● **How to complete this task**:
Return every line below exactly.

● **Listed entries**:
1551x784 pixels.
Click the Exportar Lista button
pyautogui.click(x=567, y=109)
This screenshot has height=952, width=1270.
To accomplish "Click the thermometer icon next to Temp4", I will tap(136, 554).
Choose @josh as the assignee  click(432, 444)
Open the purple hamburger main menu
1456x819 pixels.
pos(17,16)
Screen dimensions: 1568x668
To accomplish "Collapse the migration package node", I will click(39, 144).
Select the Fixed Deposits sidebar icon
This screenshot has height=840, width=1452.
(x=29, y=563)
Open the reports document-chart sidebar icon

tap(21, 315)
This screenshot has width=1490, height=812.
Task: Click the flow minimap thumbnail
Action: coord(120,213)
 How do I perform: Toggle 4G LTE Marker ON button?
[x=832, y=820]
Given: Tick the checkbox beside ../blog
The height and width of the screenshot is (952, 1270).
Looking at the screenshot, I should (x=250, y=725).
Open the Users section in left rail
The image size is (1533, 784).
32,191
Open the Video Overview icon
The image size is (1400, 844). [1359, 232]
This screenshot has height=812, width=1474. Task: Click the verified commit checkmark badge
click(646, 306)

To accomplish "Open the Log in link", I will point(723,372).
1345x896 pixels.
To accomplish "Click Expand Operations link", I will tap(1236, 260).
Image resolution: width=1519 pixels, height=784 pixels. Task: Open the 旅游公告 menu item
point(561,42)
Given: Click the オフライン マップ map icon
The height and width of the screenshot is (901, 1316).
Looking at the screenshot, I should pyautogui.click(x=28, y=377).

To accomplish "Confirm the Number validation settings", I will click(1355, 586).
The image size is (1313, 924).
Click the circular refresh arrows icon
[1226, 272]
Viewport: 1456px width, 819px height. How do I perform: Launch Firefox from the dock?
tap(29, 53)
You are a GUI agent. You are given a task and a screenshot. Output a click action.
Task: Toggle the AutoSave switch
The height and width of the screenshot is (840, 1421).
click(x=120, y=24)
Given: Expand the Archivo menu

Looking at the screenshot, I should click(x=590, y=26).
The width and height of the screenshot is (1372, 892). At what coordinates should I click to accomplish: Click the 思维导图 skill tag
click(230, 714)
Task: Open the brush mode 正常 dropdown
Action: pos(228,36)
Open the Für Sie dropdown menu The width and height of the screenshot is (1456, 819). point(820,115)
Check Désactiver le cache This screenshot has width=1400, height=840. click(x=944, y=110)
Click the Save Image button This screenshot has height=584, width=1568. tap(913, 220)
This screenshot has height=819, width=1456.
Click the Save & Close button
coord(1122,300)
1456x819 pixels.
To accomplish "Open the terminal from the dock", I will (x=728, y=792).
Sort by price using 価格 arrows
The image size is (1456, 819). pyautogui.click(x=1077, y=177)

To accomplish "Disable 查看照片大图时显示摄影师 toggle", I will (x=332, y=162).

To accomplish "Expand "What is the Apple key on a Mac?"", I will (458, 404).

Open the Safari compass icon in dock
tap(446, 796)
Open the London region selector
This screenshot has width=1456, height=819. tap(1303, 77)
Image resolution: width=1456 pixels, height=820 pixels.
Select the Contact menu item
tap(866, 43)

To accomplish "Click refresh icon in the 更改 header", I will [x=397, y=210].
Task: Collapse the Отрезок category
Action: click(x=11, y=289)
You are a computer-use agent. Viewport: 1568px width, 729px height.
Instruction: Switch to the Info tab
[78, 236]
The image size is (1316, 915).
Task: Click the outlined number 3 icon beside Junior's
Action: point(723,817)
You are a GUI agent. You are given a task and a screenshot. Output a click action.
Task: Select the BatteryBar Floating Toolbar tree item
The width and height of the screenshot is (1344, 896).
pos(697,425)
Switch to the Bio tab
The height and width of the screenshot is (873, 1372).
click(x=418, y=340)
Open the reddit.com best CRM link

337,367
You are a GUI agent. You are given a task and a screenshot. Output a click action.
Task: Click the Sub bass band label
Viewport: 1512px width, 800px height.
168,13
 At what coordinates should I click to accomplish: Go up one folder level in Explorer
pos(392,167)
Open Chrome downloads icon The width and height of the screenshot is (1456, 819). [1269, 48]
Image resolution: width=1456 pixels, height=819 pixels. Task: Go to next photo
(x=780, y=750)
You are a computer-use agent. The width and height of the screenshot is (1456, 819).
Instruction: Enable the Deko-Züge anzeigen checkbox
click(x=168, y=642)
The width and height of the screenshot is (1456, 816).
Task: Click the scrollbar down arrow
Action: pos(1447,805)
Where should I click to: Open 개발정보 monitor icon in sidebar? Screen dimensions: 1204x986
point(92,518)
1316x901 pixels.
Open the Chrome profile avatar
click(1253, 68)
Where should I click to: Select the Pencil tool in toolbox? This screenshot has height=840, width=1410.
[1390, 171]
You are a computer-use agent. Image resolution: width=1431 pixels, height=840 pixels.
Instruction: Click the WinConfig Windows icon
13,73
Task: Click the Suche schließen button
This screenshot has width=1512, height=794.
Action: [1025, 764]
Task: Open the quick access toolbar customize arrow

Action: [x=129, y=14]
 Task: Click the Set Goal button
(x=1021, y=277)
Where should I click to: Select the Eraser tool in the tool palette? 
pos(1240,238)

● **Response area**:
1551x784 pixels.
Click the Exportar Lista button
pyautogui.click(x=567, y=109)
This screenshot has height=952, width=1270.
To accomplish "Click the thermometer icon next to Temp4", I will tap(136, 554).
Choose @josh as the assignee  click(432, 444)
Open the purple hamburger main menu
1456x819 pixels.
pos(17,16)
Screen dimensions: 1568x668
To accomplish "Collapse the migration package node", I will click(39, 144).
Select the Fixed Deposits sidebar icon
This screenshot has height=840, width=1452.
(x=29, y=563)
Open the reports document-chart sidebar icon

tap(21, 315)
This screenshot has width=1490, height=812.
Task: Click the flow minimap thumbnail
Action: coord(120,213)
 How do I perform: Toggle 4G LTE Marker ON button?
[x=832, y=820]
Given: Tick the checkbox beside ../blog
The height and width of the screenshot is (952, 1270).
Looking at the screenshot, I should (x=250, y=725).
Open the Users section in left rail
The image size is (1533, 784).
32,191
Open the Video Overview icon
The image size is (1400, 844). [1359, 232]
This screenshot has height=812, width=1474. Task: Click the verified commit checkmark badge
click(646, 306)

To accomplish "Open the Log in link", I will point(723,372).
1345x896 pixels.
To accomplish "Click Expand Operations link", I will tap(1236, 260).
Image resolution: width=1519 pixels, height=784 pixels. Task: Open the 旅游公告 menu item
point(561,42)
Given: Click the オフライン マップ map icon
The height and width of the screenshot is (901, 1316).
Looking at the screenshot, I should pyautogui.click(x=28, y=377).

To accomplish "Confirm the Number validation settings", I will click(1355, 586).
The image size is (1313, 924).
Click the circular refresh arrows icon
[1226, 272]
Viewport: 1456px width, 819px height. How do I perform: Launch Firefox from the dock?
tap(29, 53)
You are a GUI agent. You are given a task and a screenshot. Output a click action.
Task: Toggle the AutoSave switch
The height and width of the screenshot is (840, 1421).
click(x=120, y=24)
Given: Expand the Archivo menu

Looking at the screenshot, I should click(x=590, y=26).
The width and height of the screenshot is (1372, 892). At what coordinates should I click to accomplish: Click the 思维导图 skill tag
click(230, 714)
Task: Open the brush mode 正常 dropdown
Action: pos(228,36)
Open the Für Sie dropdown menu The width and height of the screenshot is (1456, 819). point(820,115)
Check Désactiver le cache This screenshot has width=1400, height=840. click(x=944, y=110)
Click the Save Image button This screenshot has height=584, width=1568. tap(913, 220)
This screenshot has height=819, width=1456.
Click the Save & Close button
coord(1122,300)
1456x819 pixels.
To accomplish "Open the terminal from the dock", I will (x=728, y=792).
Sort by price using 価格 arrows
The image size is (1456, 819). pyautogui.click(x=1077, y=177)

To accomplish "Disable 查看照片大图时显示摄影师 toggle", I will (x=332, y=162).

To accomplish "Expand "What is the Apple key on a Mac?"", I will (458, 404).

Open the Safari compass icon in dock
tap(446, 796)
Open the London region selector
This screenshot has width=1456, height=819. tap(1303, 77)
Image resolution: width=1456 pixels, height=820 pixels.
Select the Contact menu item
tap(866, 43)

To accomplish "Click refresh icon in the 更改 header", I will [x=397, y=210].
Task: Collapse the Отрезок category
Action: click(x=11, y=289)
You are a computer-use agent. Viewport: 1568px width, 729px height.
Instruction: Switch to the Info tab
[78, 236]
The image size is (1316, 915).
Task: Click the outlined number 3 icon beside Junior's
Action: point(723,817)
You are a GUI agent. You are given a task and a screenshot. Output a click action.
Task: Select the BatteryBar Floating Toolbar tree item
The width and height of the screenshot is (1344, 896).
pos(697,425)
Switch to the Bio tab
The height and width of the screenshot is (873, 1372).
click(x=418, y=340)
Open the reddit.com best CRM link

337,367
You are a GUI agent. You are given a task and a screenshot. Output a click action.
Task: Click the Sub bass band label
Viewport: 1512px width, 800px height.
168,13
 At what coordinates should I click to accomplish: Go up one folder level in Explorer
pos(392,167)
Open Chrome downloads icon The width and height of the screenshot is (1456, 819). [1269, 48]
Image resolution: width=1456 pixels, height=819 pixels. Task: Go to next photo
(x=780, y=750)
You are a computer-use agent. The width and height of the screenshot is (1456, 819).
Instruction: Enable the Deko-Züge anzeigen checkbox
click(x=168, y=642)
The width and height of the screenshot is (1456, 816).
Task: Click the scrollbar down arrow
Action: pos(1447,805)
Where should I click to: Open 개발정보 monitor icon in sidebar? Screen dimensions: 1204x986
point(92,518)
1316x901 pixels.
Open the Chrome profile avatar
click(1253, 68)
Where should I click to: Select the Pencil tool in toolbox? This screenshot has height=840, width=1410.
[1390, 171]
You are a computer-use agent. Image resolution: width=1431 pixels, height=840 pixels.
Instruction: Click the WinConfig Windows icon
13,73
Task: Click the Suche schließen button
This screenshot has width=1512, height=794.
Action: [1025, 764]
Task: Open the quick access toolbar customize arrow

Action: [x=129, y=14]
 Task: Click the Set Goal button
(x=1021, y=277)
Where should I click to: Select the Eraser tool in the tool palette? 
pos(1240,238)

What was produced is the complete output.